(Records from a pointing dataset)
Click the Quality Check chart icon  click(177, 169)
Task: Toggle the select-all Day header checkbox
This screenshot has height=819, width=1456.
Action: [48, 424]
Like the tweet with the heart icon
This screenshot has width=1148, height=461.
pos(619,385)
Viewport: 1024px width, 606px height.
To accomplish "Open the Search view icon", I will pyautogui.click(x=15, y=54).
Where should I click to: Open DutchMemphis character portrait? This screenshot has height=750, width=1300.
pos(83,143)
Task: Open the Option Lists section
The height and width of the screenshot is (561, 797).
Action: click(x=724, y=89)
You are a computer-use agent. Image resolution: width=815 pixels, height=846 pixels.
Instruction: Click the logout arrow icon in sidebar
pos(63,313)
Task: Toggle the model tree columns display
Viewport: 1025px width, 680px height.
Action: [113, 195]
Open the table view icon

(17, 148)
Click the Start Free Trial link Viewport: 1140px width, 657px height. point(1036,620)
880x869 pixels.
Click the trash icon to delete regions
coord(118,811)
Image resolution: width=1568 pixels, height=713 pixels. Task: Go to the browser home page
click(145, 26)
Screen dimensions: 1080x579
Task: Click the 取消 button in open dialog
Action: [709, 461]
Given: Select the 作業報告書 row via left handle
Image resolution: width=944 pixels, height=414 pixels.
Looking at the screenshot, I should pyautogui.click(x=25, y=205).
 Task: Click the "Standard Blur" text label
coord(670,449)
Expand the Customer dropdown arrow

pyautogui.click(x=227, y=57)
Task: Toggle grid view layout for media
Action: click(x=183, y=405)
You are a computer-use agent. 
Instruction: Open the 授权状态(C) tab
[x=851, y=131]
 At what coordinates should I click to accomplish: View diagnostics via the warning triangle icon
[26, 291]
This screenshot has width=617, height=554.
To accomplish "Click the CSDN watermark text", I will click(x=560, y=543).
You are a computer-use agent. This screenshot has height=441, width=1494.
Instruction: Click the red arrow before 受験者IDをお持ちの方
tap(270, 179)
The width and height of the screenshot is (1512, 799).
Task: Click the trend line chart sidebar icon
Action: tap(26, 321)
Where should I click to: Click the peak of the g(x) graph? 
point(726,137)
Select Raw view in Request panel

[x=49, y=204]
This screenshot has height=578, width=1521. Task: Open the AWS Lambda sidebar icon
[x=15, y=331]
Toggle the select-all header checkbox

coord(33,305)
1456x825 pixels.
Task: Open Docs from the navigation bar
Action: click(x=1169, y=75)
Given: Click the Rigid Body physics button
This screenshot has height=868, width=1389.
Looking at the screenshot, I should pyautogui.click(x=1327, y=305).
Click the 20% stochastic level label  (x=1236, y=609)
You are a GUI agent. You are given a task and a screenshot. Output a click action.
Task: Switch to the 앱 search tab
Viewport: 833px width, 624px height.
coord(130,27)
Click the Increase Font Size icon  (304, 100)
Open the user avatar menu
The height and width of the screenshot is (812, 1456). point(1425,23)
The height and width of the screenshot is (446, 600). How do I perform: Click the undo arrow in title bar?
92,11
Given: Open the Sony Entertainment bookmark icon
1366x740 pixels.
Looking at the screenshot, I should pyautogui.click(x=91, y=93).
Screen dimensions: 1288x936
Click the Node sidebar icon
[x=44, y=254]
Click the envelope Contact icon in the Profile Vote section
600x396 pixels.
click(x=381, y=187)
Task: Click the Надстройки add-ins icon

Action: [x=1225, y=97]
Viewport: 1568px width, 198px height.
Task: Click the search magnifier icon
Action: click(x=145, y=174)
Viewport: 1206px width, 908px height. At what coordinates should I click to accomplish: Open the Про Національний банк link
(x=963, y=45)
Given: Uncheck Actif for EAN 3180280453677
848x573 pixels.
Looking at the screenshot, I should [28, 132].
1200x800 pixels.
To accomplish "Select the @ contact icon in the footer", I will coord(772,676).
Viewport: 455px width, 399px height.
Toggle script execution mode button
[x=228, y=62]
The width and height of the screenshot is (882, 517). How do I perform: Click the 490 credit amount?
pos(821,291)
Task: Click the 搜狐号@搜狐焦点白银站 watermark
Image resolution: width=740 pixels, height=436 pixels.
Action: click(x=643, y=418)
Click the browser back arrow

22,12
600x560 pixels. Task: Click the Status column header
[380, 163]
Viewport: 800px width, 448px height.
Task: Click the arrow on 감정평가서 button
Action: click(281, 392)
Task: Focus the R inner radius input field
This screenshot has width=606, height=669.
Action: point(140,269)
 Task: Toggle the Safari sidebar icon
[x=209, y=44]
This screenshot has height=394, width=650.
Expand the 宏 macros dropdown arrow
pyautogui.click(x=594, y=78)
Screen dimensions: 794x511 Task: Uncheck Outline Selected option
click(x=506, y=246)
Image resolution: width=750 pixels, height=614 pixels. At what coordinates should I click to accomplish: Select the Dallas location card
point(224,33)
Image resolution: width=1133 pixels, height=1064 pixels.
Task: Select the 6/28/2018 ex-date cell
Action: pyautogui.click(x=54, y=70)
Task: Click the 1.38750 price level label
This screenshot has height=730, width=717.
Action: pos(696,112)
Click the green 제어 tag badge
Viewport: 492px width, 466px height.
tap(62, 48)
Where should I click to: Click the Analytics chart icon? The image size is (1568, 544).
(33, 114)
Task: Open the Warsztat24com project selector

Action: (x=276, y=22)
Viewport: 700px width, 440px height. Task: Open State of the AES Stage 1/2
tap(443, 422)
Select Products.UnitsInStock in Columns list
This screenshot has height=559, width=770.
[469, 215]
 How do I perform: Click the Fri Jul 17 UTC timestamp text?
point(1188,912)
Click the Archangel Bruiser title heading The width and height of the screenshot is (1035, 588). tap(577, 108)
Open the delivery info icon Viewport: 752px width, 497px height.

- Your task:
Rewrite the records above, replacing "Archangel Bruiser" with "Archangel Brawler" and leaving everything else unchanged.

- Full solution:
Click the Quality Check chart icon  click(177, 169)
Task: Toggle the select-all Day header checkbox
This screenshot has height=819, width=1456.
Action: [48, 424]
Like the tweet with the heart icon
This screenshot has width=1148, height=461.
pos(619,385)
Viewport: 1024px width, 606px height.
To accomplish "Open the Search view icon", I will pyautogui.click(x=15, y=54).
Where should I click to: Open DutchMemphis character portrait? This screenshot has height=750, width=1300.
pos(83,143)
Task: Open the Option Lists section
The height and width of the screenshot is (561, 797).
Action: click(x=724, y=89)
You are a computer-use agent. Image resolution: width=815 pixels, height=846 pixels.
Instruction: Click the logout arrow icon in sidebar
pos(63,313)
Task: Toggle the model tree columns display
Viewport: 1025px width, 680px height.
Action: [113, 195]
Open the table view icon

(17, 148)
Click the Start Free Trial link Viewport: 1140px width, 657px height. point(1036,620)
880x869 pixels.
Click the trash icon to delete regions
coord(118,811)
Image resolution: width=1568 pixels, height=713 pixels. Task: Go to the browser home page
click(145, 26)
Screen dimensions: 1080x579
Task: Click the 取消 button in open dialog
Action: [709, 461]
Given: Select the 作業報告書 row via left handle
Image resolution: width=944 pixels, height=414 pixels.
Looking at the screenshot, I should pyautogui.click(x=25, y=205).
 Task: Click the "Standard Blur" text label
coord(670,449)
Expand the Customer dropdown arrow

pyautogui.click(x=227, y=57)
Task: Toggle grid view layout for media
Action: click(x=183, y=405)
You are a computer-use agent. 
Instruction: Open the 授权状态(C) tab
[x=851, y=131]
 At what coordinates should I click to accomplish: View diagnostics via the warning triangle icon
[26, 291]
This screenshot has width=617, height=554.
To accomplish "Click the CSDN watermark text", I will click(x=560, y=543).
You are a computer-use agent. This screenshot has height=441, width=1494.
Instruction: Click the red arrow before 受験者IDをお持ちの方
tap(270, 179)
The width and height of the screenshot is (1512, 799).
Task: Click the trend line chart sidebar icon
Action: tap(26, 321)
Where should I click to: Click the peak of the g(x) graph? 
point(726,137)
Select Raw view in Request panel

[x=49, y=204]
This screenshot has height=578, width=1521. Task: Open the AWS Lambda sidebar icon
[x=15, y=331]
Toggle the select-all header checkbox

coord(33,305)
1456x825 pixels.
Task: Open Docs from the navigation bar
Action: click(x=1169, y=75)
Given: Click the Rigid Body physics button
This screenshot has height=868, width=1389.
Looking at the screenshot, I should pyautogui.click(x=1327, y=305).
Click the 20% stochastic level label  (x=1236, y=609)
You are a GUI agent. You are given a task and a screenshot. Output a click action.
Task: Switch to the 앱 search tab
Viewport: 833px width, 624px height.
coord(130,27)
Click the Increase Font Size icon  (304, 100)
Open the user avatar menu
The height and width of the screenshot is (812, 1456). point(1425,23)
The height and width of the screenshot is (446, 600). How do I perform: Click the undo arrow in title bar?
92,11
Given: Open the Sony Entertainment bookmark icon
1366x740 pixels.
Looking at the screenshot, I should pyautogui.click(x=91, y=93).
Screen dimensions: 1288x936
Click the Node sidebar icon
[x=44, y=254]
Click the envelope Contact icon in the Profile Vote section
600x396 pixels.
click(x=381, y=187)
Task: Click the Надстройки add-ins icon

Action: [x=1225, y=97]
Viewport: 1568px width, 198px height.
Task: Click the search magnifier icon
Action: click(x=145, y=174)
Viewport: 1206px width, 908px height. At what coordinates should I click to accomplish: Open the Про Національний банк link
(x=963, y=45)
Given: Uncheck Actif for EAN 3180280453677
848x573 pixels.
Looking at the screenshot, I should [28, 132].
1200x800 pixels.
To accomplish "Select the @ contact icon in the footer", I will coord(772,676).
Viewport: 455px width, 399px height.
Toggle script execution mode button
[x=228, y=62]
The width and height of the screenshot is (882, 517). How do I perform: Click the 490 credit amount?
pos(821,291)
Task: Click the 搜狐号@搜狐焦点白银站 watermark
Image resolution: width=740 pixels, height=436 pixels.
Action: click(x=643, y=418)
Click the browser back arrow

22,12
600x560 pixels. Task: Click the Status column header
[380, 163]
Viewport: 800px width, 448px height.
Task: Click the arrow on 감정평가서 button
Action: click(281, 392)
Task: Focus the R inner radius input field
This screenshot has width=606, height=669.
Action: point(140,269)
 Task: Toggle the Safari sidebar icon
[x=209, y=44]
This screenshot has height=394, width=650.
Expand the 宏 macros dropdown arrow
pyautogui.click(x=594, y=78)
Screen dimensions: 794x511 Task: Uncheck Outline Selected option
click(x=506, y=246)
Image resolution: width=750 pixels, height=614 pixels. At what coordinates should I click to accomplish: Select the Dallas location card
point(224,33)
Image resolution: width=1133 pixels, height=1064 pixels.
Task: Select the 6/28/2018 ex-date cell
Action: pyautogui.click(x=54, y=70)
Task: Click the 1.38750 price level label
This screenshot has height=730, width=717.
Action: pos(696,112)
Click the green 제어 tag badge
Viewport: 492px width, 466px height.
tap(62, 48)
Where should I click to: Click the Analytics chart icon? The image size is (1568, 544).
(33, 114)
Task: Open the Warsztat24com project selector

Action: (x=276, y=22)
Viewport: 700px width, 440px height. Task: Open State of the AES Stage 1/2
tap(443, 422)
Select Products.UnitsInStock in Columns list
This screenshot has height=559, width=770.
[469, 215]
 How do I perform: Click the Fri Jul 17 UTC timestamp text?
point(1188,912)
Click the Archangel Brawler title heading The width and height of the screenshot is (1035, 588). tap(577, 108)
Open the delivery info icon Viewport: 752px width, 497px height.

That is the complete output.